映画『ジョーカー』が世界的にヒットしています。ジョーカーは人気映画『バットマン』に出てくる悪役ですが、今回は彼が主役となった映画です。

これから観るという方もいると思うので、ここでは詳しく内容を説明することは避けますが、コメディアンを夢見ていたアーサーという男性が、最終的には悪のカリスマであるジョーカーに変貌するまでを描いた映画です。

アーサーが貧困・親の介護・持病持ちなどの環境下にいる社会的弱者だったという背景がこの映画のポイントなのでしょう。

正常性バイアスに陥っていないか?

筆者は『ジョーカー』を映画として楽しく観ることは出来ましたが、一方で心から楽しめていない自分もいました。なぜなら、近い将来、日本でもジョーカーのような人が生まれる可能性は十分にあるからです。

『年収300万円時代を生き抜く経済学』 という書籍が世に出てから16年が経ちました。当時は「そんなに年収が下がる訳ないだろう」という反応がほとんどだったそうですが、徐々に年収が下がっていくなかで、書籍も売れていったようです。

人間というのは実際にそうなっていく過程では、「自分だけはそうならない」と思いがちなものですが、ジョーカーを楽しく観れてしまった人はまさにその状況にあるのかもしれません。行動経済学ではこのような考えを「正常性バイアス」といいます。

日本でも既に格差は広がっている

国税庁が9月に発表した『平成30年分⺠間給与実態統計調査結果』によると、会社員やパートの方が平成30年の1年間に得た給与の平均は440万7千円となっています。「なんだ、まだ年収300万円まで下がってないじゃないか」と思われる方もいるかもしれません。

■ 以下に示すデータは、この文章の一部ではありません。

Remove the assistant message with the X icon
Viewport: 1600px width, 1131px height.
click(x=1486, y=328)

しかし、このデータを「役員を除く正社員」と、「非正規社員」に分けてみると、印象は変わるでしょう。「役員を除く正社員」の平均給与は503万5千円、一方で「⾮正規社員」の平均給与は179万円となっています。

総務省統計局が発表した『労働力調査』によると、平成30年平均の「役員を除く雇用者」の数は5,569万人となっていますが、そのうち「非正規の職員・従業員」は2,120万人となっています。

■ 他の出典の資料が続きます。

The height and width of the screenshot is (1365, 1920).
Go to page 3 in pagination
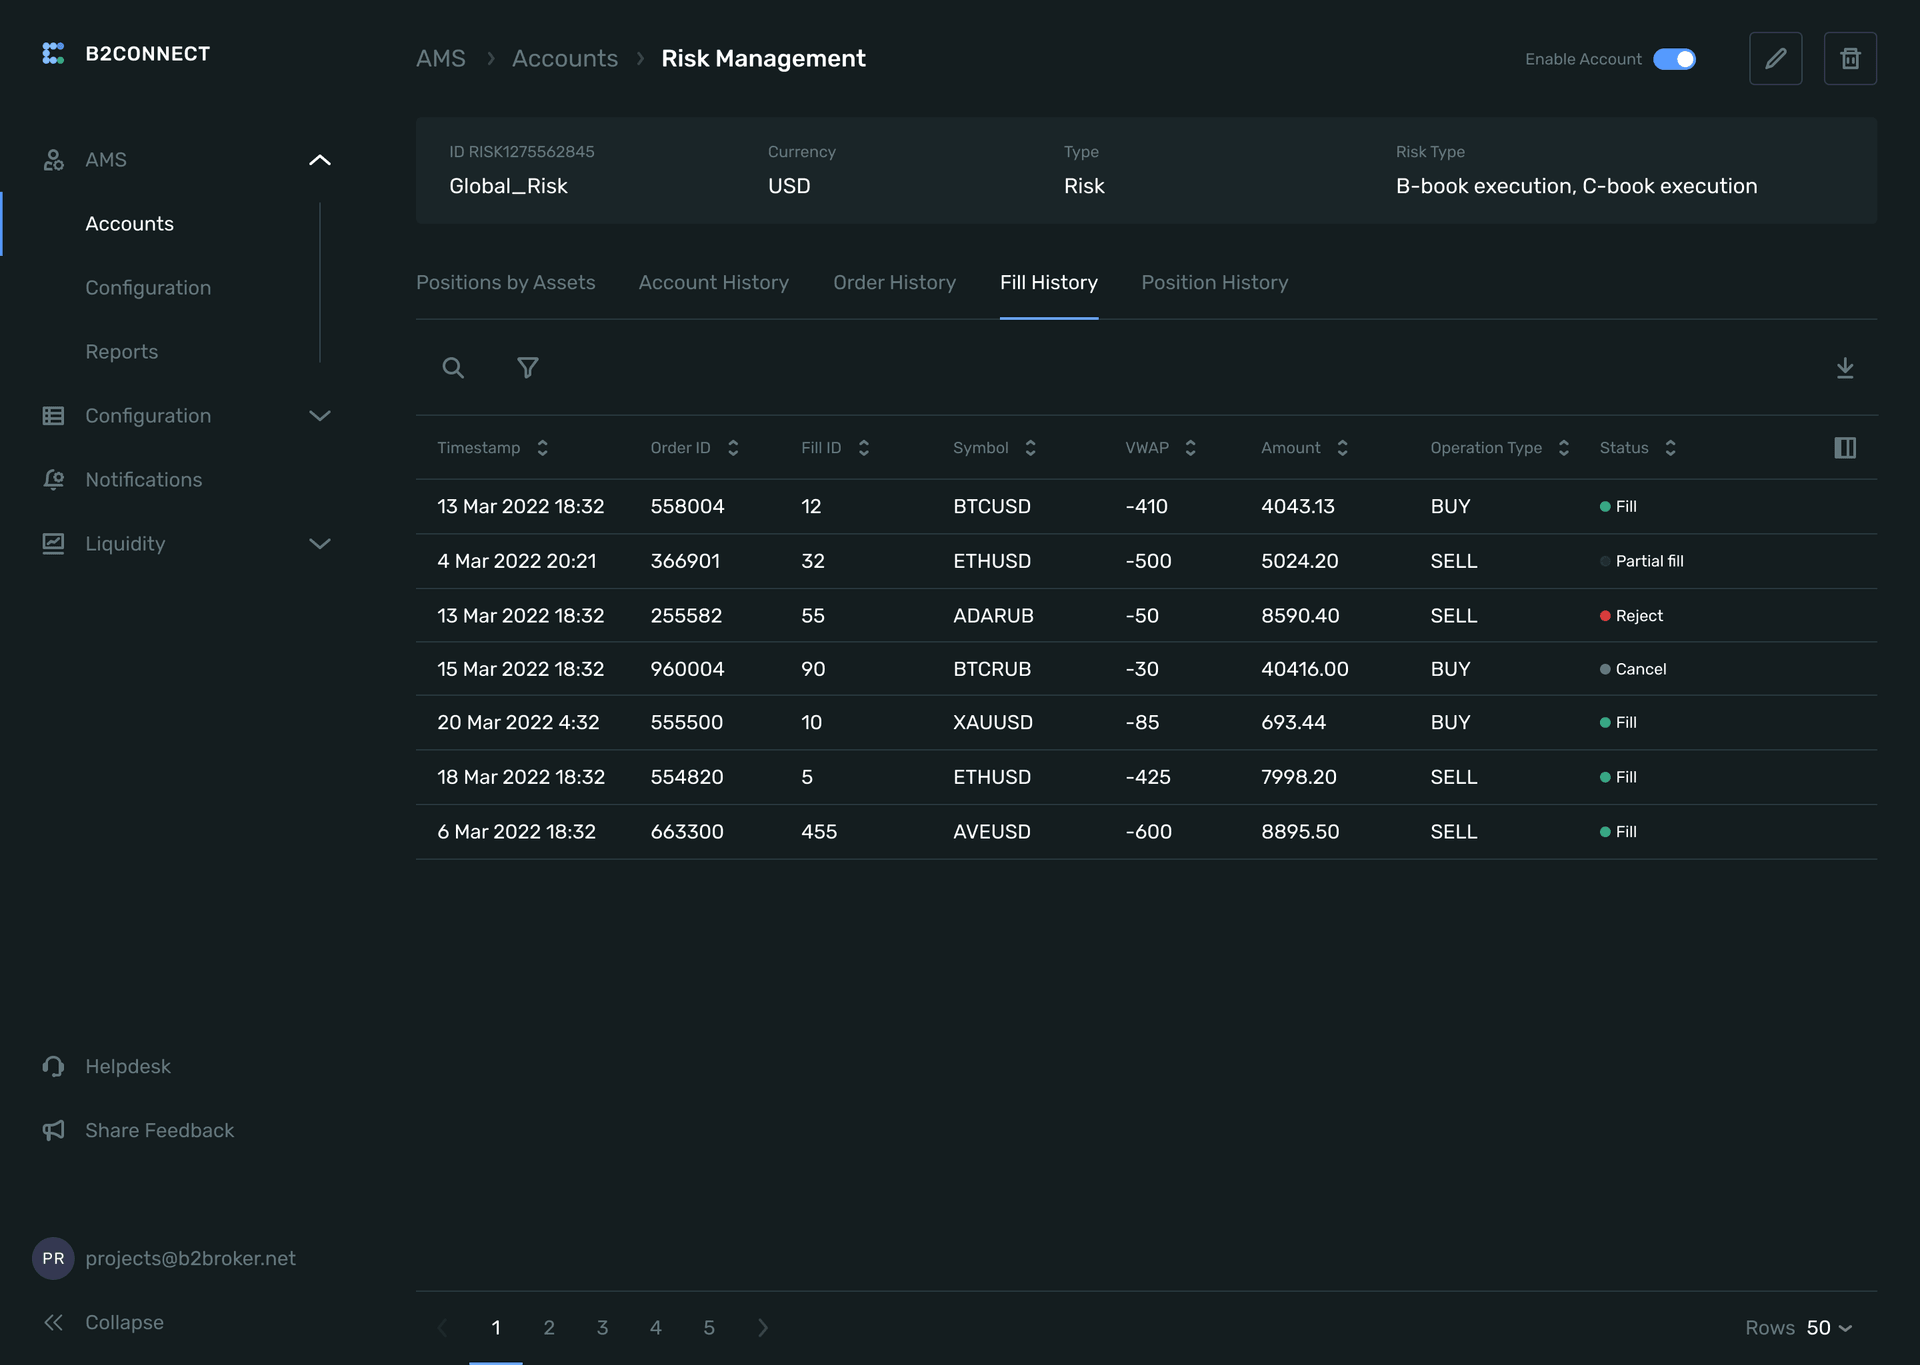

つまり、約37.9%の雇用者は非正規社員になります。つまり、先程のデータと併せて考えれば、労働者の4割弱は年収300万円どころか、その半額に近いレベルまで落ちてしまっているのです。

また、収入の格差は当然貯蓄の差にも表れます。下図は総務省統計局が発表している家計調査のデータです。負債の多くは住宅ローンが最も大きいと考えられます。貯蓄がない世帯ほど家計に占める純負債(貯蓄から負債を差し引いた額)が大きいことが分かるかと思います。

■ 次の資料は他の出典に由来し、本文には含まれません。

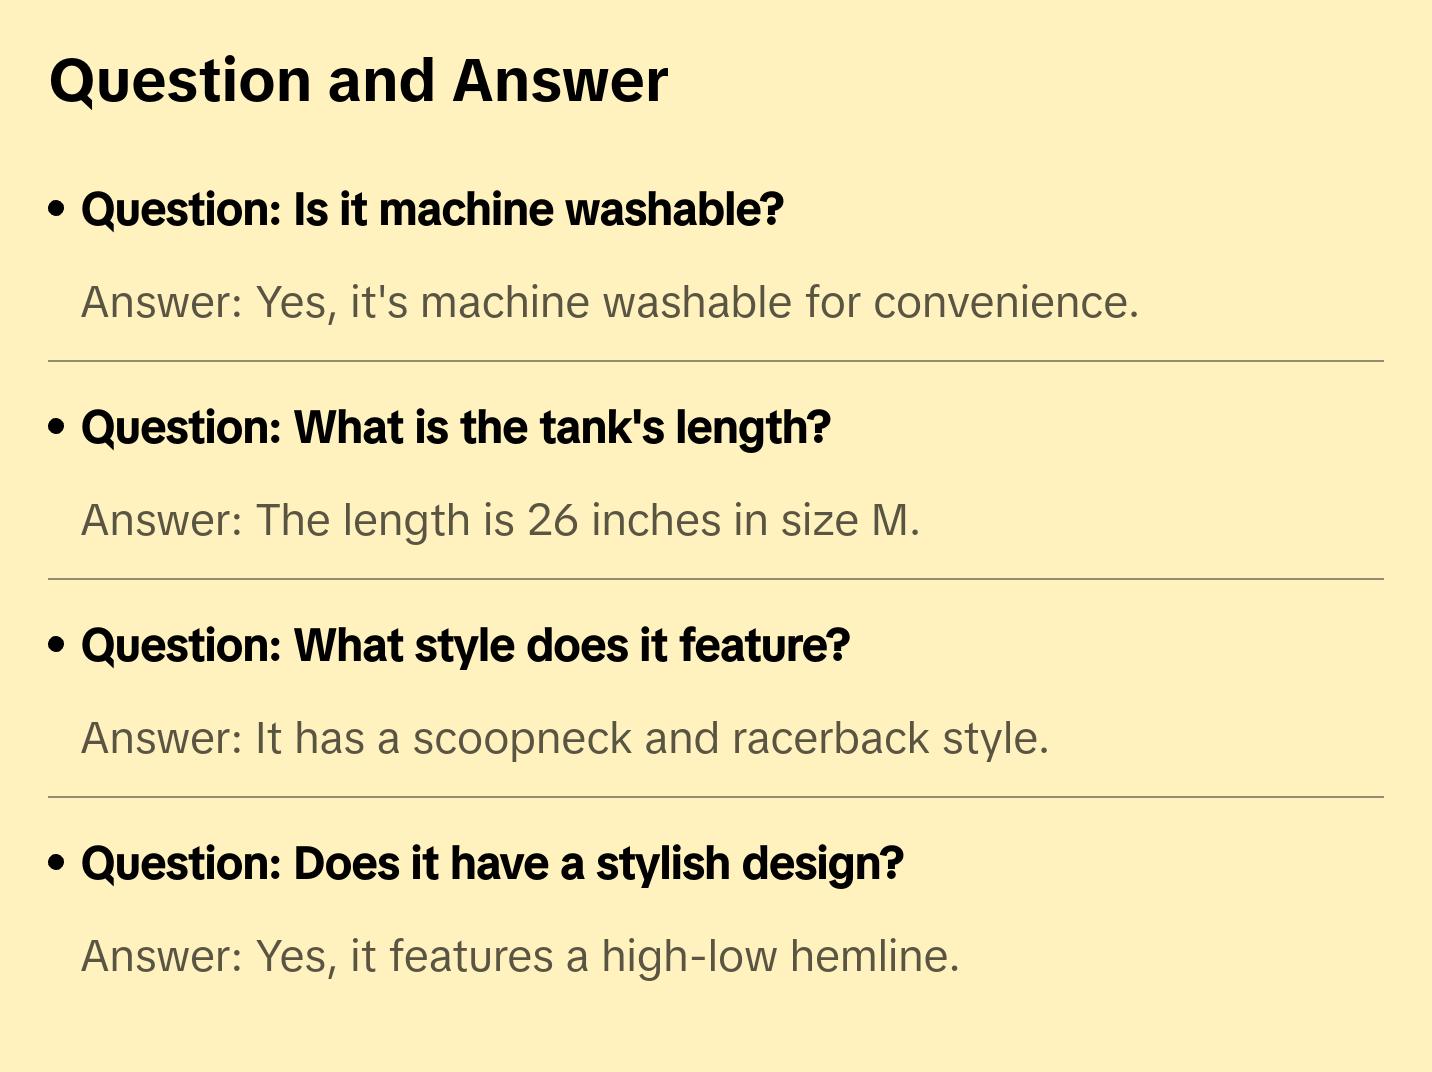Click the answer about machine washable convenience
Viewport: 1432px width, 1072px height.
[610, 302]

下図は現在貯蓄高を低い方から高い世帯へと順に並べて五等分した際に各階級がどのようなかたちで資産を保有しているかを表したものです。

当然ですが、貯蓄の少ない世帯は半分以上を普通預金として持ち、有価証券での運用はほとんどしていません。貯蓄が増える程、資産を有価証券で運用していることが分かります。

先程の図と下図を併せて考えると、稼いでも稼いでも負債の返済だけで精いっぱいで、なかなか資産が積みあがっていかない世帯がある一方で、富める世帯は余剰資金を運用して更に資産を増やしていくという構図が見てとれます。

まとめ

もちろん例外はありますが、日本で働いているほとんどの人が会社員であることを考えると、一般的には一人の人間が1年のうちに稼げる金額には限界があります。

そして、誰しも1日は24時間しかありません。そうなると、資産を効率的に増やすにはお金にも働いてもらう必要があります。そこで重要になってくるのが投資です。

いま投資に充てるお金のない人は現職での収入を上げたり、複数の収入源を持つことで資産を積み上げていくことに集中すべきですが、既に一定の資産を持っている人はしっかりと計画的に投資をして、効率的に資産を積み上げていきましょう。この超低金利時代、お金は寝かしておくと何ももたらしてくれませんよ。